Irgendwann bin ich wieder beim Anstieg zur Wendemarke. Diesen Berg laufe ich tatsächlich hoch – falls man das Laufen nennen kann. Oben fühlt es sich fies an, allerdings helfen die 300 m bergab, mich für den Rest der Strecke zu motivieren. Die Entscheidung fällt dennoch: Der „Rest“ reichtnur bis hin zur 42 Kilometermarke. Wobei. 42 Kilometer sind ja auch was und ich fragte mich, wie anstrengend es selbst bis dorthin noch werden wird.
Ich laufe weiter und irgendwann mir wird klar, es sind nur noch 2 Kilometer. Das schaffe ich noch.

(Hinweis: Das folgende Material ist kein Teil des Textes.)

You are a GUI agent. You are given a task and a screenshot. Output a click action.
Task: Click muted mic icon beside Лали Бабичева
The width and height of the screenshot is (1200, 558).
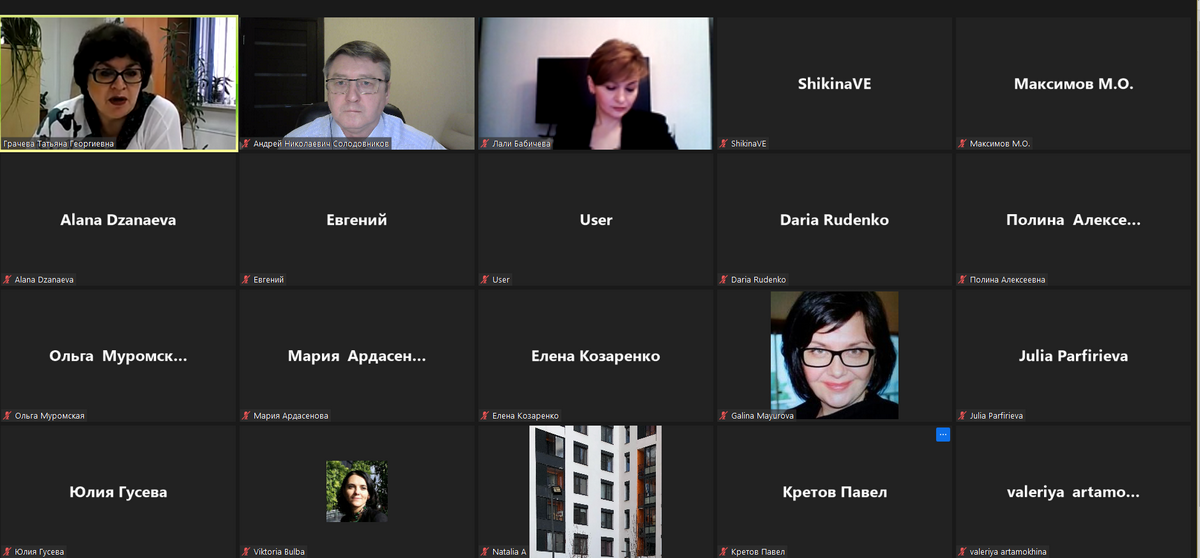pyautogui.click(x=485, y=144)
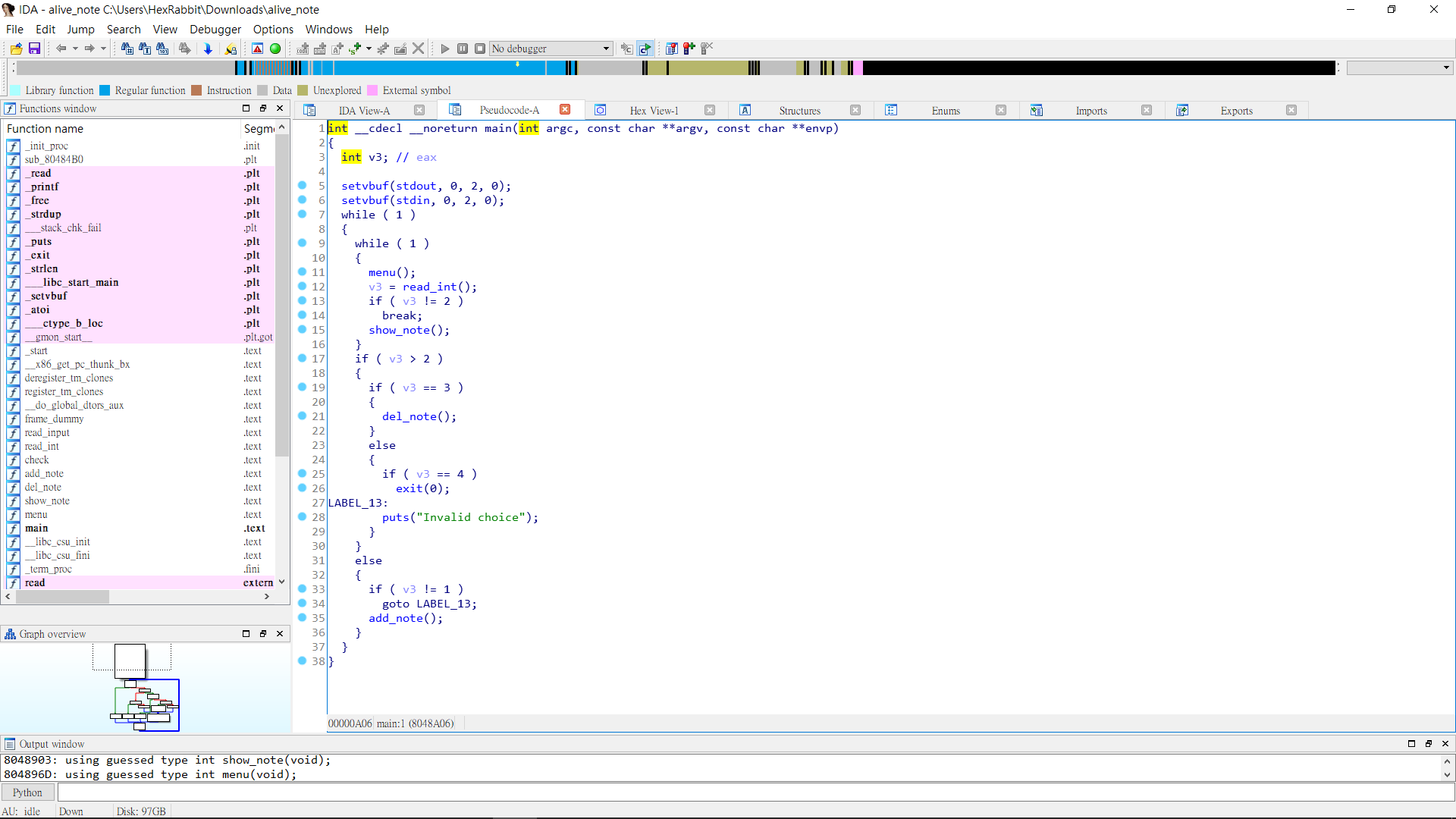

Ich schaffe es sogar, ein bisschen das Tempo anzuziehen – die Gewissheit, dass es gleich zu Ende gehen wird, gibt mir einen letzten Schub. Dabei erscheint es mir schon so, als halte ich dieses leicht höhere Tempo nicht lange durch (hinterher musste ich feststellen, das ich gar nicht schneller geworden war, ich war einfach nur ungefähr gleich schnell weitergelaufen…).
Irgendwann bin ich am See vorbei und gelangte zur Allee mit kleinen kleinen Bäumen, die direkt hin zum Schloss führten – und ich war sehr froh.
Quasi-Endspurt!
Ich zockelte also auf das Ziel zu und freute mich, als ich es durchlaufe, dass es nun endlich zu Ende ist…
Ich stoppte meine Uhr und nehme meinen Ziegelstein (statt einer Medaille) entgegen und er entgleitet mir fast im selben Moment wieder – verdammt ist der schwer!
Die Zielzeit sagt 3:53:38. Das ist etwas besser als im letzten Jahr. Das ist OK.
Fazit.
Ein schöner Lauf, eine schöne Strecke und ich bin zufrieden damit, dass es “nur” 42 km wurden. Immerhin bin ich so durch meinen 4. Marathon durch.Mit dem Ergebnis bin ich ein bisschen zufrieden. Ein bisschen, weil ich weiß, dass die Zeit unter meinen Marathonmöglichkeiten liegt. Immerhin bin ich ja hier gelaufen, als wenn ich einen Ultra laufen wollen würde… … heute ist nicht aller Tage… …und der Steinhart500 wird wahrscheinlich wieder besucht.